Cross-posted from the SPGB election blog, Vaux Populi
The recent drilling for oil near the Falklands has re-ignited the dispute between British capitalism and Argentine capitalism over which has legitimate sovereignty over the islands, a dispute which led to war in 1982.
At that time Michael Foot was the Leader of the Labour Party. He wholeheartedly support the war. This was how the May 1982 Socialist Standard reported the pro-war speech he delivered in the House of Commons on 30 March:
Of course the real star of the Labour benches was Michael Foot. Belying his reputation as a doddering, ineffectual bungler, the Labour leader lashed the government for their "betrayal of those who looked to it for protection" (he was not talking about workers struggling to live on social security). "We should not," he raged, "see foul, brutal aggression successful in our world." (He was not attacking the record of past Labour governments on Korea, Malaysia, Biafra, Vietnam . ..) Foot's speech was applauded by the MPs as a flag-waving, drum banging demand for war in which, of course, he would not personally be in the front line. It was, we remember, only a few months ago that he won an affectionate ovation at a Labour Party gathering by describing himself as "as inveterate peacemonger".
The League for the Fifth International (along with the other Trotskyist groups) also supported the war, but the other side. They, as they recall in a press statement issued today, supported General Galtieri sending thousands of Argentine conscripts to their death:
In 1982 Workers Power opposed Thatcher’s bloody war, and on the streets of London took a clear and unequivocal position for the defeat of Britain and the victory of Argentina.
They weren't personally going to be in the front line either.
We in the Socialist Party adopted the traditional socialist position:
THE FALKLANDS CRISIS
In face of the imminent threat of war over the potential wealth of the Falkland Islands the Socialist Party of Great Britain affirms:
1 That despite the wave of jingoistic hysteria in the press and its endorsement by Labour and Tory politicians alike, no working class interests in Britain, Argentina or the Falklands themselves can be served by war.
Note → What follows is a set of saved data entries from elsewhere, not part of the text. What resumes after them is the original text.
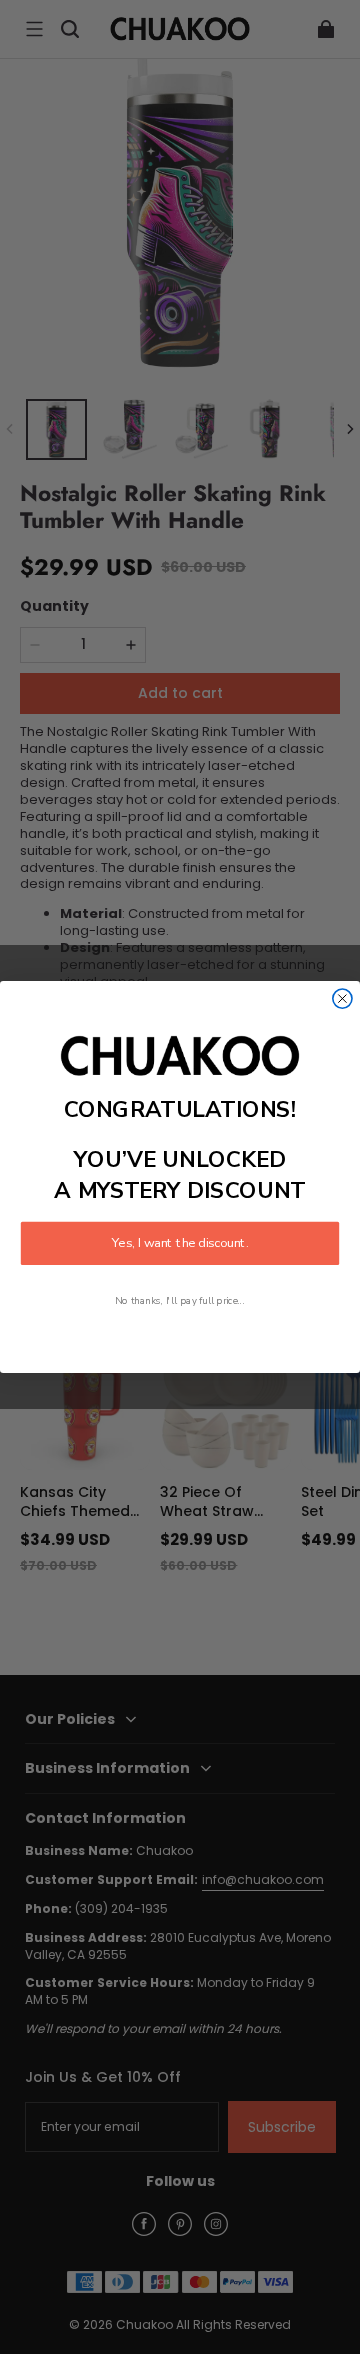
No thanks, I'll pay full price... (180, 1300)
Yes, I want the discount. (180, 1243)
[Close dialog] (342, 998)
2 That neither the military junta in Buenos Aires nor the elected representatives of British capitalism, least of all the business interests of Coalite-Charringtons, can justify the shedding of a single drop of working class blood.
3 That the new-found outrage at the undemocratic and oppressive nature of the Argentine regime rings false coming from a government which was arming that regime until the eve of hostilities.
4 That the crucial role of Argentine capitalism in profitably making-up the notorious shortfall of agricultural production within the Russian Empire goes far to explain the support given to the junta by the local "Communist Party" and the muted criticism of it by the same circles who so vociferously denounce the similar dictatorship in Chile and its parallel suppression of trade unionism anc free speech.
We therefore reiterate that having no quarrel with the working class of any country, we extend to our fellow-workers of all lands the expression of goodwill and socialist fraternity and pledge ourselves to work for the overthrow of capitalism in all its guises and the establishment of socialism throughout the world, the only way to end war.